Nearly one year in, the COVID-19 pandemic has left its mark on almost every human being. But not every community has felt the effects of the pandemic equally: deeply entrenched systemic, economic, and social inequities render some more vulnerable than others.
The pandemic has spurred the world’s wealthiest countries to make enormous investments, including in research and development for tests, treatments and vaccines. But inequity is not confined to any one country or any one disease. Many of the most intractable global health challenges disproportionately impact poor and marginalized communities in high- and low-income countries alike. And diseases essentially relegated to low- and middle-income countries, such as tuberculosis, malaria and childhood pneumonia, claim millions of lives each year but receive only a fraction of the necessary funding.
‘The most intractable global health challenges disproportionately impact poor and marginalized communities in high- and low-income countries alike’
To address these inequities, we need to harness the energy, solidarity, and investment prompted by COVID-19 and channel it into long-neglected diseases like childhood pneumonia. Despite being preventable, detectable, and treatable, pneumonia is the leading infectious killer of children worldwide. More than half of these deaths occur in just five countries: India, Nigeria, Pakistan, the Democratic Republic of Congo, and Ethiopia. We’re just sorting out the vaccines and treatments to contain COVID-19, but we’ve had the tools we need to end pneumonia for years: x-rays to diagnose it, vaccines to prevent it, medical oxygen for patients with it who are struggling to breathe, and antibiotics to treat and cure them.
In high-income countries, medical oxygen is a common and relatively inexpensive commodity, and one the COVID-19 pandemic has shown to be a lifesaving resource. Yet nearly half of hospitals in low- and middle-income countries have inconsistent oxygen supply or lack it entirely. Meanwhile, 70 million children, mostly in sub-Saharan Africa and South Asia, aren’t fully protected by pneumococcal conjugate vaccines to protect them from pneumonia, and only one-third of children with bacterial pneumonia receive antibiotics to effectively treat it.
Biomedical innovations only save lives when they reach the people who need them. And to introduce new medical tools, countries need comprehensive, resilient health systems that can supply everything from freezers for vaccine storage to well-equipped hospital rooms and trained health professionals. These gaps are a major reason why every 39 seconds a child dies of pneumonia somewhere around the globe.

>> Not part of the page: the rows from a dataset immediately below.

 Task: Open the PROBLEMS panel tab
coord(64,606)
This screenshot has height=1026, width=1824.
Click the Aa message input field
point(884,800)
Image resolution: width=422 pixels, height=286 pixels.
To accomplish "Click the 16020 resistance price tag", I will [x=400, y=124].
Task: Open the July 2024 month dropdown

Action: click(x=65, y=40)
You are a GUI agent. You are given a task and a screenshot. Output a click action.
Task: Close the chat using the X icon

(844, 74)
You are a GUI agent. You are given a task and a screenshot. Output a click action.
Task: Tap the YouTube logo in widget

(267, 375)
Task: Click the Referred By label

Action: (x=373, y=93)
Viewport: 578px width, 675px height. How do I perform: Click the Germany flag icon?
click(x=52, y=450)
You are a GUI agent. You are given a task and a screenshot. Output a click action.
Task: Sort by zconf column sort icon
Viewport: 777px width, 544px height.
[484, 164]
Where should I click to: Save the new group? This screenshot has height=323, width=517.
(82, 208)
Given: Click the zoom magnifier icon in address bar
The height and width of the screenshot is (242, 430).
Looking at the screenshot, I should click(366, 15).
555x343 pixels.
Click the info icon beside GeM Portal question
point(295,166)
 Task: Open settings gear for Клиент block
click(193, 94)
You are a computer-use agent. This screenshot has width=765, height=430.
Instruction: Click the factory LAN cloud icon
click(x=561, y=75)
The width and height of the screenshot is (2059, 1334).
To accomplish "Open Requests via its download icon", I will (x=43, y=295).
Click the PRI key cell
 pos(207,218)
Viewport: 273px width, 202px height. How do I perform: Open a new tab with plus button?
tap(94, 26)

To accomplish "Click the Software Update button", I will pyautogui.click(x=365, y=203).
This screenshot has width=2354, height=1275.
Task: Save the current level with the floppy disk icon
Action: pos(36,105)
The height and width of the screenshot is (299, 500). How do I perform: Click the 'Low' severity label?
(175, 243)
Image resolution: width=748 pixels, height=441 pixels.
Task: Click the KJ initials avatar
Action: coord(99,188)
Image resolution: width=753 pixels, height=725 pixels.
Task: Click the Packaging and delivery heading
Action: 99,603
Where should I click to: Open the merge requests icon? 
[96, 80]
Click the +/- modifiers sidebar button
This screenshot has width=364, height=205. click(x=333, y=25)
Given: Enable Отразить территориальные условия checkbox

The same is true for COVID-19. Though several vaccines have shown promising results in clinical trials and there are some 200 other candidates in development, more must be done to prepare for vaccine delivery, especially in low- and middle-income countries. Whether it’s cold chain infrastructure or transport to remote communities, the same challenges that have hindered access to pneumonia vaccines could slow the introduction of COVID-19 vaccines. To ensure that no country is left behind once vaccines are available, governments and donors must plan for and invest in vaccine delivery now.
Every 39 seconds a child dies of pneumonia somewhere around the globe
We are seeing progress. So far, 189 economies have signed up to participate in the COVAX Facility, which aims to support vaccine manufacturing and distribution across the world. And the Gavi COVAX AMC has raised nearly $2 billion for vaccine delivery in low- and middle-income countries. While more must be done to end this pandemic, these are encouraging signs of global solidarity.
But collaboration and cooperation must not end with the pandemic. In some high-income countries, leaders have shown a greater commitment to equity by prioritizing access to health care and vaccines for health workers and other high-risk groups. To truly address health inequity, they must also commit to closing the research, health-care, and innovation gaps that lead to millions of preventable deaths among the world’s most marginalized communities every year.
Global solidarity will help end this pandemic. It could also help end other diseases, ones that have killed far too many people in low-income countries for far too long.